#### [TEXT SHOWN]
────────────────
Americans aren't enthusiasts for the shedding of innocent blood, and either of the above scenarios would guarantee the destruction of an unthinkable number of lives, among which some innocents would surely be numbered. Yet one or the other would be unavoidable should Islamic lunatics perpetrate an atrocity with WMD. Were Washington to balk at such a response, the American people would scrape Washington hollow -- and we wouldn't wait for the next election to do it.
No, indeed. And the Jeffersonians and Hamiltonians will join us. The Wilsonians never do.

All it will take is a little bit more convincing. September 11, 2001 was enough to get the Jacksonians on board to fight the war against our attackers - correctly identified as Islamic extremists, not just Al-Qaeda, and not just Osama Bin Laden. It was, to us, another Pearl Harbor. As usual, the Jacksonians are worried only that the government is failing to prosecute the war with the necessary vigor.

As Admiral Yamamoto is credited to have said after the Japanese naval air strikes on Pearl Harbor, "I fear all we have done is to awaken a sleeping giant and fill him with a terrible resolve." Okinawa, if nothing else, fulfilled that fear. If the Islamists manage to pull off a truly major strike involving thousands or even tens of thousands of American civilian casualties, the world will once again see what we moral, liberal, civilized Americans are willing to do when the gloves finally come off.
────────────────
#### [DATA]
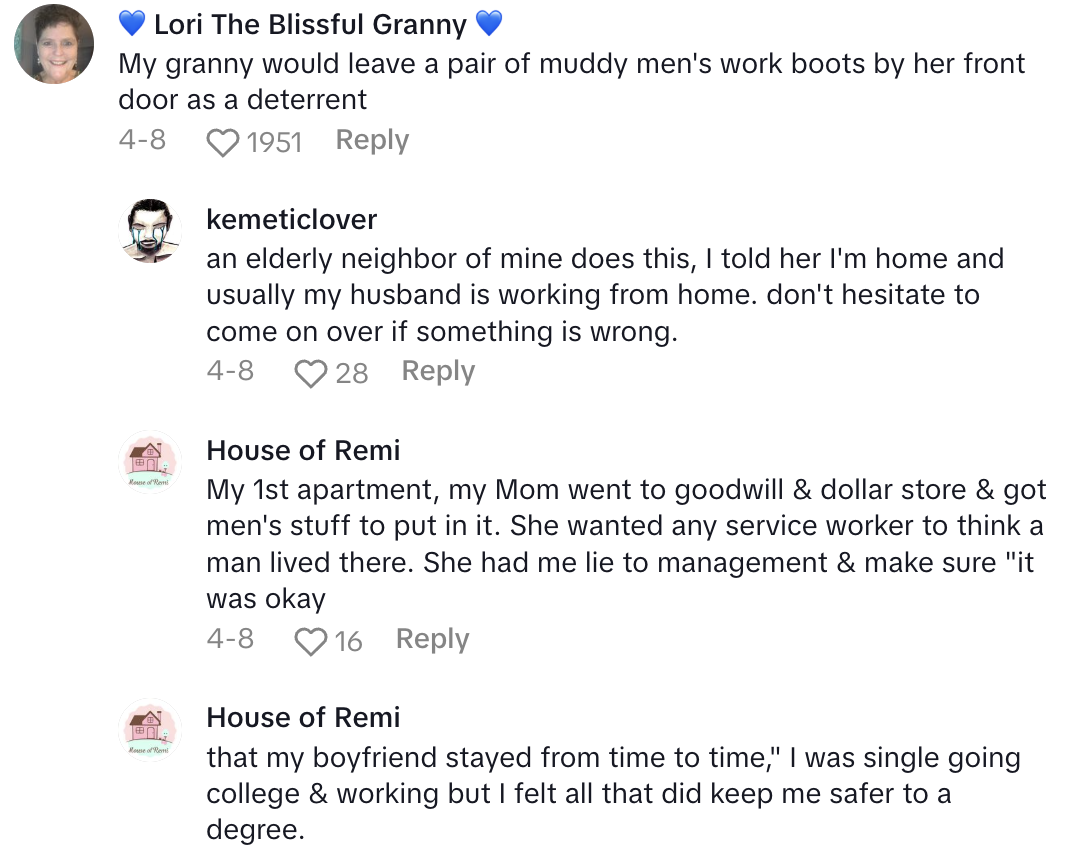Click the 1951 like count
────────────────
#### [DIRECTIVE]
Continue the passage on how Jacksonian Americans would answer a major attack, beginning after its final sentence. It appears above the material.

#### [EXERCISE RESPONSE]
The difference between us and them is, once we're finished we'll pick up the pieces and wearily go home to our lives again, because we're really not interested in running the world. As Eric Raymond so eloquently stated in American Empire Redux:
I was traveling in Europe a few years back, and some Euroleftie began blathering in my presence about America’s desire to rule the world. “Nonsense,” I told him. “You’ve misunderstood the American character. We’re instinctive isolationists at bottom. We don’t want to rule the world — we want to be able to ignore it."
That, too, is a Jacksonian characteristic.